On 2014-08-29 15:37:51 -0700, Patrick Krecker wrote:

> I ran the following on the local endpoint of spiped:

>

> while [ true ]; do psql -h localhost -p 5445 judicata -U marbury -c "select

> modtime, pg_last_xlog_receive_location(), pg_last_xlog_replay_location()

> from replication_time";  done;

>

> And the same command on production and I was able to verify that the xlogs

> for a given point in time were the same (modtime is updated every second by

> an upstart job):

>

> spiped from office -> production:

>           modtime           | pg_last_xlog_receive_location |

> pg_last_xlog_replay_location

> ----------------------------+-------------------------------+------------------------------

>  2014-08-29 15:23:25.563766 | 177/2E80C9F8                  | 177/2E80C9F8

>

> Ran directly on production replica:

>           modtime           | pg_last_xlog_receive_location |

> pg_last_xlog_replay_location

> ----------------------------+-------------------------------+------------------------------

>  2014-08-29 15:23:25.563766 | 177/2E80C9F8                  | 177/2E80C9F8

>

> To me, this is sufficient proof that spiped is indeed talking to the

> machine I think it's talking to (also lsof reports the correct hostname).

>

> I created another basebackup from the currently stuck postgres intance on

> another machine and I also get this error:

>

> 2014-08-29 15:27:30 PDT FATAL:  could not receive data from WAL stream:

> ERROR:  requested starting point 177/2D000000 is ahead of the WAL flush

> position of this server 174/B76D16A8

Uh. this indicates that the machine you're talking to is *not* one of

the above as it has a flush position of '174/B76D16A8' - not something

that's really possible when the node actually is at '177/2E80C9F8'.

Could you run, on the standby that's having problems, the following

command:

psql 'host=127.0.0.1 port=5445 user=XXX password=XXX' -c 'IDENTIFY_SYSTEM;'

Greetings,

Andres Freund

--

 Andres Freund                     http://www.2ndQuadrant.com/

 PostgreSQL Development, 24x7 Support, Training & Services

RE: quoting, I wonder if Gmail is messing it up somehow?
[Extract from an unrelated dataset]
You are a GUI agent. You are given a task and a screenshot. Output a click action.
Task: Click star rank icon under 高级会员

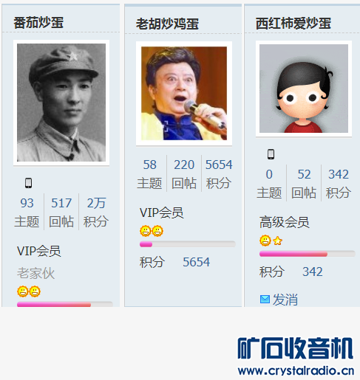coord(277,241)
Or am I doing something else wrong? Sorry :(

First, I apologize for the misleading information, but when I made another basebackup and tried to use it, I configured the machine to cascade from the stuck replica, *not* from the spiped endpoint. When I properly connected it to the spiped endpoint it synced up fine, giving this log line:

2014-08-29 16:16:21 PDT LOG:  started streaming WAL from primary at 177/4F000000 on timeline 1

The command as you gave reported a syntax error as is, but I googled a little bit and run this one:

psql 'replication=1 dbname=XXX host=127.0.0.1 port=5445 user=XXX password=XXX' -c 'IDENTIFY_SYSTEM;'

And it gave me this output:

      systemid       | timeline |   xlogpos

---------------------+----------+--------------
 5964163898407843711 |        1 | 177/53091990

I I restarted the server and it promptly started fetching WAL archives from our backups [1]. I am still at a loss as to why the binary replication couldn't reconnect and why Postgres didn't fall back to fetching WAL archives with its restore_command.

[1] http://pastebin.com/ZxM1LsNw